A bill to repeal the Utah death penalty sailed through the senate judiciary committee, senate, and house judiciary committee, but Utah’s legislative session ended before the measure was considered by the lower chamber. While the repeal campaign ran out of time, this could easily provide a springboard for repeal next year, and it is additional proof that conservatives in red states across America are uncomfortable with the death penalty.
Utah’s repeal effort caught the attention of national media outlets, and once again, CCATDP was at the heart of the discussion.
Andrea Noble from the Washington Times said,
That the bid to do away with the death penalty was passed in the Senate and a House committee vote this week and was set to be voted on by the full House was a surprising turn of events for a Republican-led legislature that just last year opted to revive the use of firing squads in executions if lethal-injection drugs were not available.
There is a clear national trend away from the death penalty as the Washington Post noted,
There have been discussions about eliminating the death penalty in other states around the country, following some movement over the last several years. A third of the states with formal bans against the death penalty have abolished it since 2007.
But the trend isn’t limited to only blue states, Kim Bellware from the Huffington Post pointed out,
Despite the bill’s failure to clear the state House, supporters pointed to the quick momentum of the Republican-led effort as a positive sign attitudes are shifting against the death penalty.

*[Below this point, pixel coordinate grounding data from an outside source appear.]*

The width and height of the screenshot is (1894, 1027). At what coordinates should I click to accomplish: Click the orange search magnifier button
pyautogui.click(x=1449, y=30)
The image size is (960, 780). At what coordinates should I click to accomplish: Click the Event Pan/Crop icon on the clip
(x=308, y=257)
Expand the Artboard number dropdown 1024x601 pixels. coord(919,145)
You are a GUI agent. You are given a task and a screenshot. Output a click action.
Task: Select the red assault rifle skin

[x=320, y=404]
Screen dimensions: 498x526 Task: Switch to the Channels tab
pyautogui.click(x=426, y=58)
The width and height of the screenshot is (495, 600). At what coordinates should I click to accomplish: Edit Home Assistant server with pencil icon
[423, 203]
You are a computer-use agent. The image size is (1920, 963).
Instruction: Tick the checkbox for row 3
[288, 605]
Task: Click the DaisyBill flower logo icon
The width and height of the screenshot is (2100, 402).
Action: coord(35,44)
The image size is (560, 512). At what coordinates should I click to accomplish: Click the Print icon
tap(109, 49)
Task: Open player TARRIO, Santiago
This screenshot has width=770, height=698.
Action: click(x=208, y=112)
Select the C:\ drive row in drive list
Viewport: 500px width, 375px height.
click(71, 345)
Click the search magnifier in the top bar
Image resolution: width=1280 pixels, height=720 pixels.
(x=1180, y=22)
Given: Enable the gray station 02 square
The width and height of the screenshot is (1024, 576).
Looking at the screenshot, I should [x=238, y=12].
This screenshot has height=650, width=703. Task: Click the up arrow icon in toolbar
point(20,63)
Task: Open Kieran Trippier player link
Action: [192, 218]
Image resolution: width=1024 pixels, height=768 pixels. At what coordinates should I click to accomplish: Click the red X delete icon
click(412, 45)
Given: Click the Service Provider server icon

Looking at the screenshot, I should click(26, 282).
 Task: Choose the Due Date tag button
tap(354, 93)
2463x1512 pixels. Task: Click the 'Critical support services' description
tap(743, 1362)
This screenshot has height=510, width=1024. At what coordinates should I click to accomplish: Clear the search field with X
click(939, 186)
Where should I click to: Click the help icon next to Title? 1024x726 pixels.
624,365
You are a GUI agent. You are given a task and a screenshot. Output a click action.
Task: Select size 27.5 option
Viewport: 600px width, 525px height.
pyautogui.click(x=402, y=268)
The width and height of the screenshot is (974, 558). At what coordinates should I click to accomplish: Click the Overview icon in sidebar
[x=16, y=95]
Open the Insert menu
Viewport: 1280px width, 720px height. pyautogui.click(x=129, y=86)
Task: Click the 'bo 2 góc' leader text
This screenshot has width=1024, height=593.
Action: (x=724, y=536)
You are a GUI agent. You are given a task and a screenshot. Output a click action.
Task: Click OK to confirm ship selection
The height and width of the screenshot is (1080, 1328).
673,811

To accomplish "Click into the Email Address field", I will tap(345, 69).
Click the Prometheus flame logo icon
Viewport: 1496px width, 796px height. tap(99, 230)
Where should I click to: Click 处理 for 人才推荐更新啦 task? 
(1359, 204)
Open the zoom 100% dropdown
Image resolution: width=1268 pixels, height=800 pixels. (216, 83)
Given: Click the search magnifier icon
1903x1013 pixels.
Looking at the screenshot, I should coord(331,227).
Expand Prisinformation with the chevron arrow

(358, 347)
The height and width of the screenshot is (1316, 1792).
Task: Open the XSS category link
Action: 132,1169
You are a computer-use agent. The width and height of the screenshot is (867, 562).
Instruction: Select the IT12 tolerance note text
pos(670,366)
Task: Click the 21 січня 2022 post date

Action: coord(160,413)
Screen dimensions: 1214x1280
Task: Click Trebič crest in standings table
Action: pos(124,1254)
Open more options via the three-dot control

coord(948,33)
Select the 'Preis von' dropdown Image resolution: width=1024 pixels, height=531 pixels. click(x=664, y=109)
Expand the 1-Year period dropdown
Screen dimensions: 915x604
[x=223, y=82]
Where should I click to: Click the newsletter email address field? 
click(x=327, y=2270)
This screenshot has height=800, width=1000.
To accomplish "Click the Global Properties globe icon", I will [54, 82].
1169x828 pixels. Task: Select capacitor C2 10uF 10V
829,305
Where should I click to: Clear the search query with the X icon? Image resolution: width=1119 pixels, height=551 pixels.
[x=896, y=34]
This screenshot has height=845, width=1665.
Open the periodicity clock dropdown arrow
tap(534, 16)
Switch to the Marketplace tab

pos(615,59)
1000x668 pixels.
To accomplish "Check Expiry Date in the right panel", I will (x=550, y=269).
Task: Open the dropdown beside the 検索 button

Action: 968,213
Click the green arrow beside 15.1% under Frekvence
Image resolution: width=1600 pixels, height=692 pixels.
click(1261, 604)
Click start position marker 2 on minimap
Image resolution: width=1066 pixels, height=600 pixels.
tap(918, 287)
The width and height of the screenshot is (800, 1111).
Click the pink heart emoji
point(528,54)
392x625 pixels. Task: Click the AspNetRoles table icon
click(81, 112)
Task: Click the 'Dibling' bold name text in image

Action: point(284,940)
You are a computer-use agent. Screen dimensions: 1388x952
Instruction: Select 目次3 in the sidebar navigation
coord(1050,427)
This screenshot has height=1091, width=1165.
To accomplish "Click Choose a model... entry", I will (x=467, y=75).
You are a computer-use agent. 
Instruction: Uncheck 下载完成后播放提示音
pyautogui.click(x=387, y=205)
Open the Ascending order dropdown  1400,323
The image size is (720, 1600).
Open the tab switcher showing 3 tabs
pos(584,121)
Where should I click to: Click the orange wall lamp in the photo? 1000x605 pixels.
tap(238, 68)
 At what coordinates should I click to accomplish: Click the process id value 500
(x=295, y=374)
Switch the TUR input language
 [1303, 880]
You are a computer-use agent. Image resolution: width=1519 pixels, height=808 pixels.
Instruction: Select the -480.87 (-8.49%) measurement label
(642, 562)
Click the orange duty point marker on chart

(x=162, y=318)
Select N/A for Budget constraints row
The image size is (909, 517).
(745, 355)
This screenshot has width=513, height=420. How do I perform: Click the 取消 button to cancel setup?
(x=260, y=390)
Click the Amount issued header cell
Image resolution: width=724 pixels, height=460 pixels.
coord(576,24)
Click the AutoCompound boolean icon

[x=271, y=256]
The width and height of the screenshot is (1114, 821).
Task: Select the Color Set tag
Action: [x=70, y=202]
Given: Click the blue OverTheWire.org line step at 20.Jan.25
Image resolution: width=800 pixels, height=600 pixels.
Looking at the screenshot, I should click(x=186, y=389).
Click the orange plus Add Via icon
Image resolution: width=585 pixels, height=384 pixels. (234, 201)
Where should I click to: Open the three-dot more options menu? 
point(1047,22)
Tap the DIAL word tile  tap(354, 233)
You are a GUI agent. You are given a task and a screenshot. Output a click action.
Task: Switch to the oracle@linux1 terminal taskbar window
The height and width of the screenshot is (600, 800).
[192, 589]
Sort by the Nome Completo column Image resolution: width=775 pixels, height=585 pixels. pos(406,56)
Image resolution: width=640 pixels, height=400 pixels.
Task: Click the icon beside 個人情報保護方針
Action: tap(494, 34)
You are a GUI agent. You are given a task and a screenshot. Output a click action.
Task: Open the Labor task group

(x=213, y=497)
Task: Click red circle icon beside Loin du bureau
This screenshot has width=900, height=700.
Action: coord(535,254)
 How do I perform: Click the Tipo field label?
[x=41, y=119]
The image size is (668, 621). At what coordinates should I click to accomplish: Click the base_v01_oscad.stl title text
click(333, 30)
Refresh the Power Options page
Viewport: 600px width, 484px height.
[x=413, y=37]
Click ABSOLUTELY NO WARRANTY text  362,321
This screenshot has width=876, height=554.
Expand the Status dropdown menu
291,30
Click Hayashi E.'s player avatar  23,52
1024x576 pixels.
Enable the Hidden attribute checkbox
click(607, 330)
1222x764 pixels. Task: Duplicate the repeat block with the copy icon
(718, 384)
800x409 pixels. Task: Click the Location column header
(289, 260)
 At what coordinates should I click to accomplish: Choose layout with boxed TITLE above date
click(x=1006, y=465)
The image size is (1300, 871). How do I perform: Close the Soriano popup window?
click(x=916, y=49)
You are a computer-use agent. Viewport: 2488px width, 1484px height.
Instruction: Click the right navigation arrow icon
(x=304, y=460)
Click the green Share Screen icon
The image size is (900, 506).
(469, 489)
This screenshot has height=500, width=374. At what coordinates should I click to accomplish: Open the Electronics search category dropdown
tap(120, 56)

The Daily Caller’s Casey Harper wrote,
“Following the Utah Senate’s decision to repeal the death penalty and the Utah House committee’s support of repeal, it is unmistakable that an increasing number of conservative Republicans in Utah, like those in Nebraska, are realizing that the death penalty is irrevocably broken,” Marc Hyden, National Advocacy Coordinator for Conservatives Concerned About the Death Penalty, said in a statement. “Everywhere I go across the nation conservatives are re-thinking the death penalty because it is inconsistent with our values of safeguarding life and promoting fiscal responsibility and limited government.”